Le rapport conclut d'ailleurs que ce dernier, qui avait été au coeur des tensions entre Jacques Turgeon et le ministre de la Santé, avait l'estime de ses collègues chirurgiens et anesthésistes.
Rappelons qu'après deux mandats à la tête du département, un comité de sélection avait choisi un autre médecin pour le diriger. L'intervention du ministre de la Santé, Gaétan Barrette, dans le processus de sélection avait entraîné la démission de Jacques Turgeon.
Il avait cependant été réintégré dans ses fonctions une semaine plus tard, moyennant quatre conditions établies par les parties, dont la production de ce rapport d'enquête.
Gaétan Barrette et Jacques Turgeon

Les auteurs du rapport sont le docteur Michel Baron, ex-doyen de la Faculté de médecine de l'Université de Sherbrooke et PDG de l'Agence de la santé et des services sociaux de l'Estrie, ainsi que Claude Desjardins, PDG de l'Agence de la santé et des services sociaux de Laval.
Les auteurs recommandent un meilleur encadrement
Dans le but de régler certains problèmes, le rapport recommande au gouvernement Couillard d'introduire des modifications réglementaires et législatives nécessaires pour encadrer la gouverne médicale dans les établissements.
Cet encadrement semble nécessaire en raison du statut professionnel des médecins qui sont des travailleurs autonomes.
« N'étant pas des employés de l'établissement, la direction générale doit les convaincre [les médecins] de participer et d'être solidaires.

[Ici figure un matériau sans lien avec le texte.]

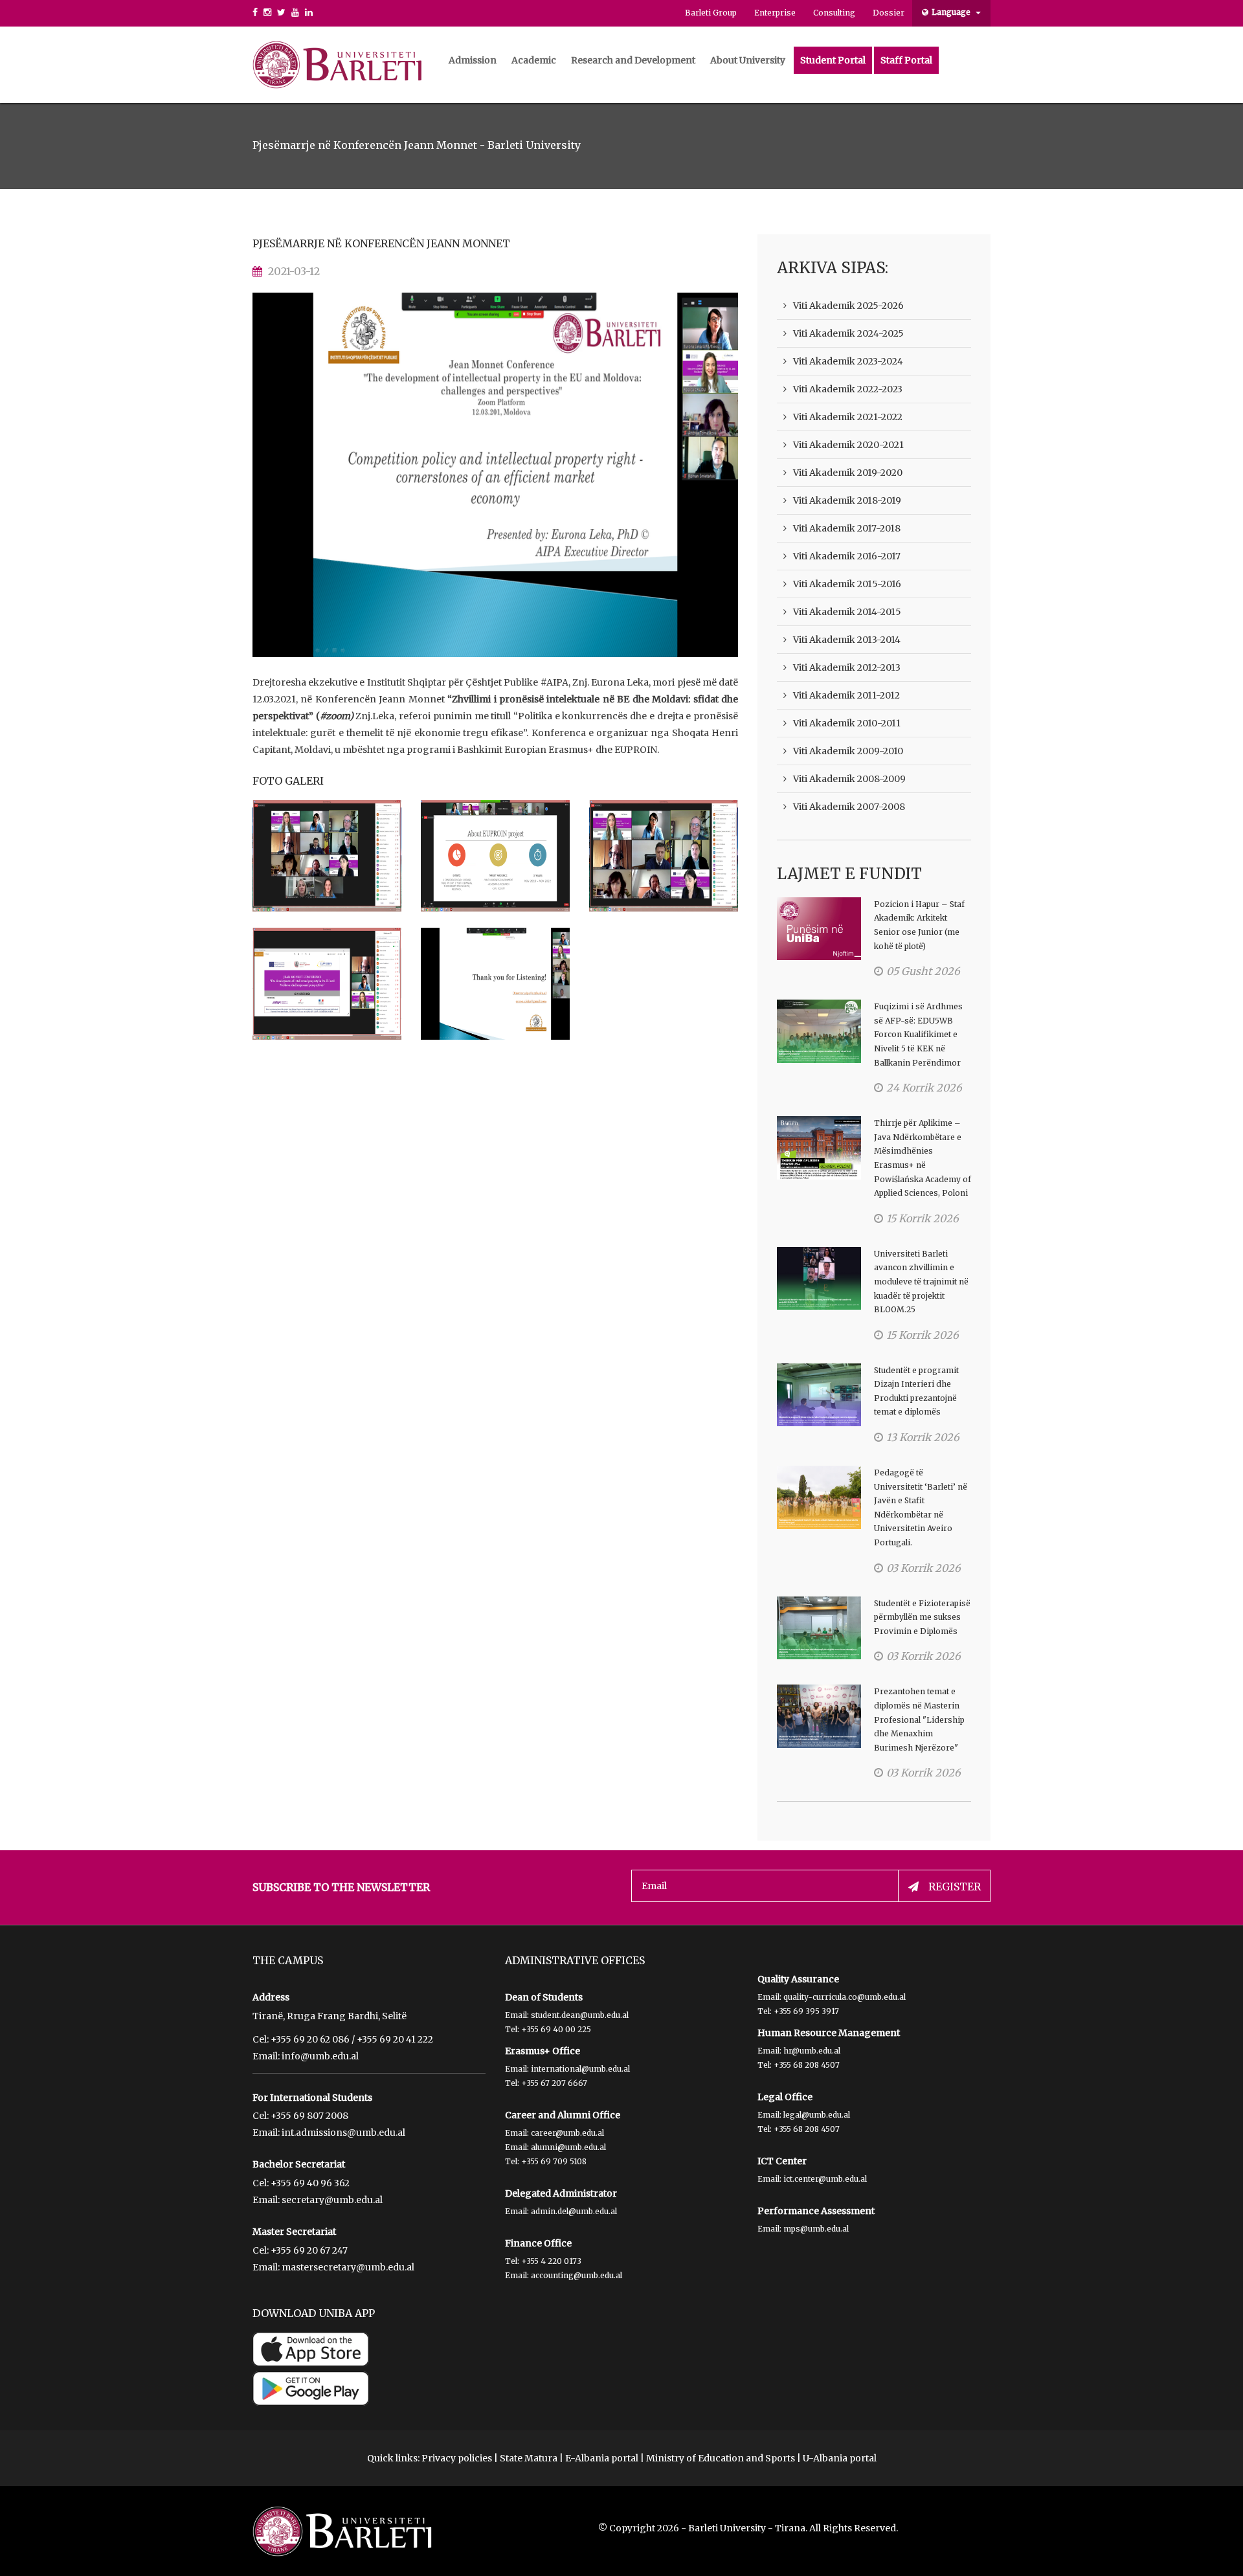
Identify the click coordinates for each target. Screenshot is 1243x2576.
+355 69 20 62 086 (310, 2039)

Elle ne possède pas de moyens dans une situation de refus. Le médecin devrait, comme tout autre employé de l'établissement, être soumis régulièrement à une évaluation de son rendement. »— Extrait rapport

Parmi les recommandations au Conseil d'administration du CHUM, le rapport recommande de nommer au comité de nomination du département de chirurgie un observateur neutre.
Il devra surveiller la rigueur des processus, ce qui devrait mettre un terme aux allégations de partisanerie et d'ingérence.
Or, en vertu de la loi 10 qui modifie l'organisation du réseau de la santé, les conseils d'administration des hôpitaux ont été dissous le 1er avril et celui du CHUM n'a pas encore été renouvelé.
Depuis la production du rapport, le directeur général du CHUM, Jacques Turgeon, a demandé l'intervention du ministre pour nommer cet observateur vendredi dernier.
Cette demande semblait étonnante puisque lors de la crise il reprochait à Gaétan Barrette son ingérence dans le dossier. On sait maintenant que la demande visait à répondre à une recommandation de ce rapport en l'absence d'un conseil d'administration.